Des Vins, naturellement…
Encore un Chef Generation W qui a eu une révélation “Nature” dans ses choix de vins, et surtout encore un Chef qui aime les vins. Mario et Aurore aiment gouter le vin, savent le gouter et l’accorder avec un plat! Un des plats du menu a d’ailleurs été construit autour du vin (Ondine) et c’était juste parfait comme accord : alors que je ne suis pas le plus grand amateur de ce vin, j’ai trouvé que sur le plat, il n’en fallait pas un autre!
Le travail de sélection se fait en parfaite collaboration avec son Sommelier Rémy Gilon, qu’il a converti aux vins plus nature dans l’approche, qui bénéficient d’une vraie mise en avant sur la carte et dans les sélections, comme d’ailleurs chez plusieurs de ses confrères wallons, je pense que c’est une véritable lame de fond dans le sud du pays que de se tourner vers les vins natures et associés. Si j’ai un avis neutre sur les vins nature, je veux surtout et avant tout qu’ils soient bons, j’aime bien le fait qu’ils soient généralement plus ouverts aromatiquement que d’autres vins très jeunes.
Au Service du Plaisir
Un restaurant, ce sont des plats servis à table. On a tendance à oublier systématiquement la fin de cette phrase, le Service étant une part très importante de la qualité d’un repas. Depuis une discussion, je suis beaucoup plus attentif à cela, et si avant c’est de manière passive que je pouvais me faire une opinion, maintenant je suis bien plus attentif au ballet des assiettes et verres qui arrivent à la table.
Tant dans le chef d’Aurore que de Rémy, j’ai remarqué une attention très à-propos tout au long de la soirée. Nous étions en famille (avec Valérie et ma fille Clémentine, 10ans mais qui aime déjà la bonne nourriture et un restaurant de temps en temps) aussi j’ai beaucoup aimé les petits mots de madame à son attention, sans pour autant tourner vers une proximité de mauvais aloi.

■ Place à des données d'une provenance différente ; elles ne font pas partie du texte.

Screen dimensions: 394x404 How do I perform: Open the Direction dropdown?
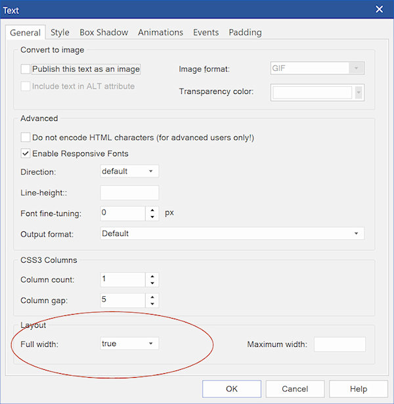tap(129, 171)
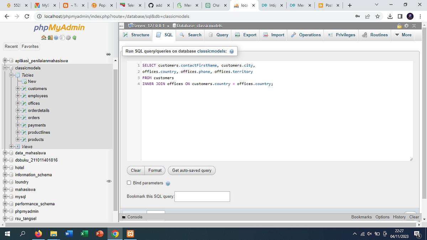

La vraie classe est cette simplicité distinguée, qui en dit juste assez sur les plats. Au niveau du service des vins, j’ai cru noter une progression au fil du service. Rémy Gilon est un jeune sommelier qui affiche une confiance en lui sans jamais tomber dans la suffisance, et il est bien arrivé à analyser la clientèle que nous étions au fil de la soirée, trouvant la distance et les explications juste pour amorcer le dialogue sans tomber dans le bavardage. A croire que la gastronomie wallonne a aussi son style en salle, et pas uniquement en cuisine?
Quelques images pour finir…
J’espère que ces quelques mots et images vous auront appris un peu plus sur Mario et Aurore Elias (plus que sur leur menu du moment); nous en tous cas avons été conquis par un tel accueil et un tel repas, en toute simplicité distinguée. Nous reviendrons c’est certain!